- _How to complete this task_: Return all the records, each one exactly as given.

- _Records to process_:

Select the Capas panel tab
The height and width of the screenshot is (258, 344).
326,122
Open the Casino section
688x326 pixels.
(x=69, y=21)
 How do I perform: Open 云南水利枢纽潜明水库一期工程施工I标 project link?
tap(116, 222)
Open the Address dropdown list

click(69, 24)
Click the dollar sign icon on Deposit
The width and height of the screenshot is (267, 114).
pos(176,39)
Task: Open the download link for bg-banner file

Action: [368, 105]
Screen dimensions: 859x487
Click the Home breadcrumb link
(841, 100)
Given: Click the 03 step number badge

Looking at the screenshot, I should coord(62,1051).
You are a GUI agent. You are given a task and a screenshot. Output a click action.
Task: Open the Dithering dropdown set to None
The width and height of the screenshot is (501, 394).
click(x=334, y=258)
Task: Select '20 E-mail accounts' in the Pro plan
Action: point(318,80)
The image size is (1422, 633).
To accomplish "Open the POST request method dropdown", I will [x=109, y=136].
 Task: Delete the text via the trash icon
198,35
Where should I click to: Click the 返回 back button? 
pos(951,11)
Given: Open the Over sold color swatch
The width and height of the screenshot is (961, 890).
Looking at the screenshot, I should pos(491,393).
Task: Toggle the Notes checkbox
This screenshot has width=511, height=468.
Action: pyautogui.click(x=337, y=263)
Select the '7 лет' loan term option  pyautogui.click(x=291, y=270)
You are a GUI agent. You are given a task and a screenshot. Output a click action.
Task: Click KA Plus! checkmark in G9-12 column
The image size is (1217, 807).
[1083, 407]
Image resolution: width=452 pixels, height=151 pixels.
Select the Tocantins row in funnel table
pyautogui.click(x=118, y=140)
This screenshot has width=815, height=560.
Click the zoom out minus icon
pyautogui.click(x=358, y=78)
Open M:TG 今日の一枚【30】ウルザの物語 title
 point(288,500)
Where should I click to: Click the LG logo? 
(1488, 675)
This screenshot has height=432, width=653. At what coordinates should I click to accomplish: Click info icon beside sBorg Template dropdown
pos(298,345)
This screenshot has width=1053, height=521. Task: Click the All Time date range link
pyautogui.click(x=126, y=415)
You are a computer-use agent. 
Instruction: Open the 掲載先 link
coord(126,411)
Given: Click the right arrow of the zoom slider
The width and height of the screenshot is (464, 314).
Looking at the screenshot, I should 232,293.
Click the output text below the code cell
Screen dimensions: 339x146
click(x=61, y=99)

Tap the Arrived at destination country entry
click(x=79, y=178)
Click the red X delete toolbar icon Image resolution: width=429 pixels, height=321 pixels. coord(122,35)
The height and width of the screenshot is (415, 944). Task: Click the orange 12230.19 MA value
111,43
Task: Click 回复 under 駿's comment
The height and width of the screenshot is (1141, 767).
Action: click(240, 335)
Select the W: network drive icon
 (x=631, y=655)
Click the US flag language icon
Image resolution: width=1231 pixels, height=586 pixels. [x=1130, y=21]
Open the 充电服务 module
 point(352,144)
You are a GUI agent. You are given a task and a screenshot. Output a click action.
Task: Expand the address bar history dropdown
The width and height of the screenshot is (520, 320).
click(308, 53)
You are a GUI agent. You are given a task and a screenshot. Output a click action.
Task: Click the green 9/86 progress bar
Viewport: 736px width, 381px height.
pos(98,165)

- _Task output_:
Select the Capas panel tab
The height and width of the screenshot is (258, 344).
326,122
Open the Casino section
688x326 pixels.
(x=69, y=21)
 How do I perform: Open 云南水利枢纽潜明水库一期工程施工I标 project link?
tap(116, 222)
Open the Address dropdown list

click(69, 24)
Click the dollar sign icon on Deposit
The width and height of the screenshot is (267, 114).
pos(176,39)
Task: Open the download link for bg-banner file

Action: [368, 105]
Screen dimensions: 859x487
Click the Home breadcrumb link
(841, 100)
Given: Click the 03 step number badge

Looking at the screenshot, I should coord(62,1051).
You are a GUI agent. You are given a task and a screenshot. Output a click action.
Task: Open the Dithering dropdown set to None
The width and height of the screenshot is (501, 394).
click(x=334, y=258)
Task: Select '20 E-mail accounts' in the Pro plan
Action: point(318,80)
The image size is (1422, 633).
To accomplish "Open the POST request method dropdown", I will [x=109, y=136].
 Task: Delete the text via the trash icon
198,35
Where should I click to: Click the 返回 back button? 
pos(951,11)
Given: Open the Over sold color swatch
The width and height of the screenshot is (961, 890).
Looking at the screenshot, I should pos(491,393).
Task: Toggle the Notes checkbox
This screenshot has width=511, height=468.
Action: pyautogui.click(x=337, y=263)
Select the '7 лет' loan term option  pyautogui.click(x=291, y=270)
You are a GUI agent. You are given a task and a screenshot. Output a click action.
Task: Click KA Plus! checkmark in G9-12 column
The image size is (1217, 807).
[1083, 407]
Image resolution: width=452 pixels, height=151 pixels.
Select the Tocantins row in funnel table
pyautogui.click(x=118, y=140)
This screenshot has width=815, height=560.
Click the zoom out minus icon
pyautogui.click(x=358, y=78)
Open M:TG 今日の一枚【30】ウルザの物語 title
 point(288,500)
Where should I click to: Click the LG logo? 
(1488, 675)
This screenshot has height=432, width=653. At what coordinates should I click to accomplish: Click info icon beside sBorg Template dropdown
pos(298,345)
This screenshot has width=1053, height=521. Task: Click the All Time date range link
pyautogui.click(x=126, y=415)
You are a computer-use agent. 
Instruction: Open the 掲載先 link
coord(126,411)
Given: Click the right arrow of the zoom slider
The width and height of the screenshot is (464, 314).
Looking at the screenshot, I should 232,293.
Click the output text below the code cell
Screen dimensions: 339x146
click(x=61, y=99)

Tap the Arrived at destination country entry
click(x=79, y=178)
Click the red X delete toolbar icon Image resolution: width=429 pixels, height=321 pixels. coord(122,35)
The height and width of the screenshot is (415, 944). Task: Click the orange 12230.19 MA value
111,43
Task: Click 回复 under 駿's comment
The height and width of the screenshot is (1141, 767).
Action: click(240, 335)
Select the W: network drive icon
 (x=631, y=655)
Click the US flag language icon
Image resolution: width=1231 pixels, height=586 pixels. [x=1130, y=21]
Open the 充电服务 module
 point(352,144)
You are a GUI agent. You are given a task and a screenshot. Output a click action.
Task: Expand the address bar history dropdown
The width and height of the screenshot is (520, 320).
click(308, 53)
You are a GUI agent. You are given a task and a screenshot. Output a click action.
Task: Click the green 9/86 progress bar
Viewport: 736px width, 381px height.
pos(98,165)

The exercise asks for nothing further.